Getting started with kube-prometheus-stack

I recently added monitoring and alerting to my Kubernetes stack to discover and respond to failures faster. It took me a lot longer I than expected to get my head around kube-prometheus-stack and get it doing what I wanted it to, so here's what I found out.

Background

I've spent the last year building and running infrastructure to host virtual conferences (Climate:Red, MozFest '21 & '22 & Planet:Red). Running these large deployments by myself has led to a lot of automation. I start off automating testing and integration, then building and releasing containers and then deployment, configuration and scaling of those containers.
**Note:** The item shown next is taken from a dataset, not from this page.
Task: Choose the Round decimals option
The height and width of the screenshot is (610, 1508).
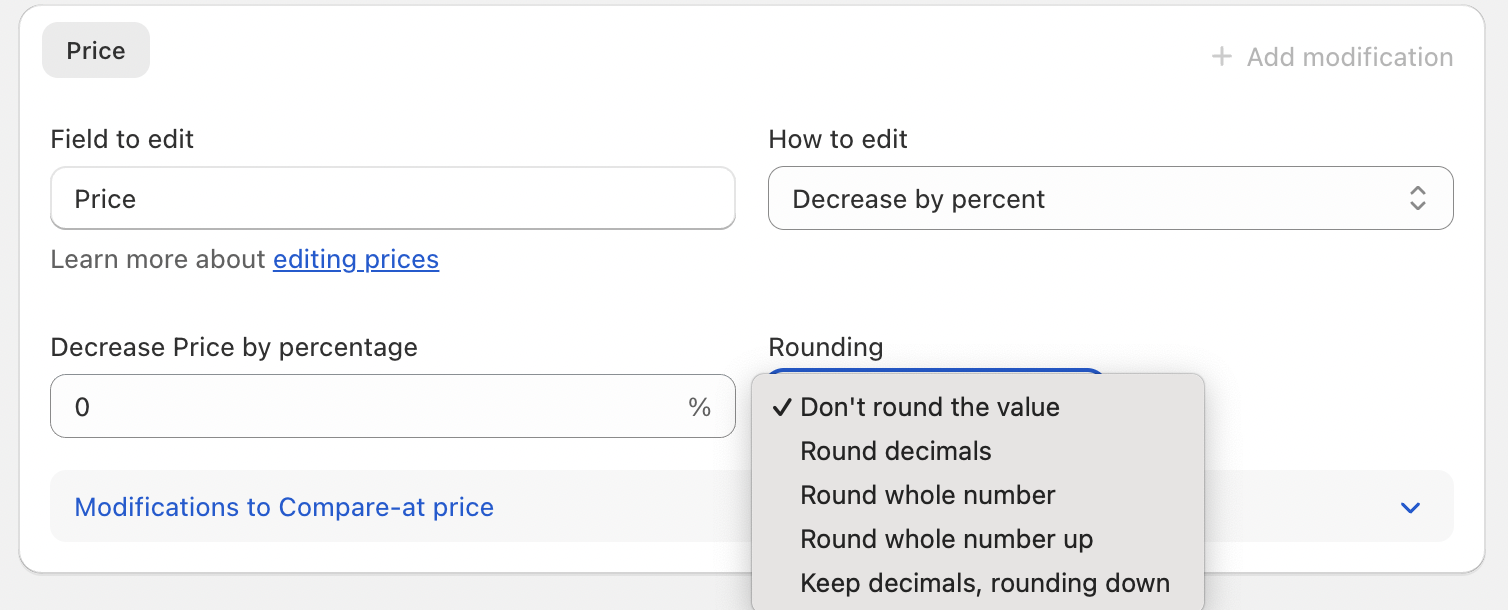Action: (x=896, y=451)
I'd previously used kube-prometheus-stack to see what was going on inside my Kubernetes clusters, but always knew there was a lot more to it than the fancy Grafana graphs. For MozFest 2022 I decided it was time to look into this properly.

The conference infrastructure relies on several background tasks, running as Kubernetes CronJob resources, which can fail very quietly. If one of the jobs failed, the schedule might become stale or new users might not be able to sign in. I needed something to quickly surface those background errors and report them.

Setup

kube-promethus-stack is pretty easy to get installed, DigitalOcean even offers a one-click install after deploying a Kubernetes cluster! That internally uses Helm to deploy prometheus-community/kube-prometheus-stack. So you can:

helm repo add prometheus-community https://prometheus-community.github.io/helm-charts
helm repo update
helm install kube-prometheus-stack prometheus-community/kube-prometheus-stack

This deploys prometheus-operator/kube-prometheus, which is an operator that uses CRDs to deploy and configure instances of Prometheus and Alertmanager. It uses them to deploy a standard instance of Prometheus and Alertmanager and adds a tonne of rules for monitoring standard Kubernetes resources.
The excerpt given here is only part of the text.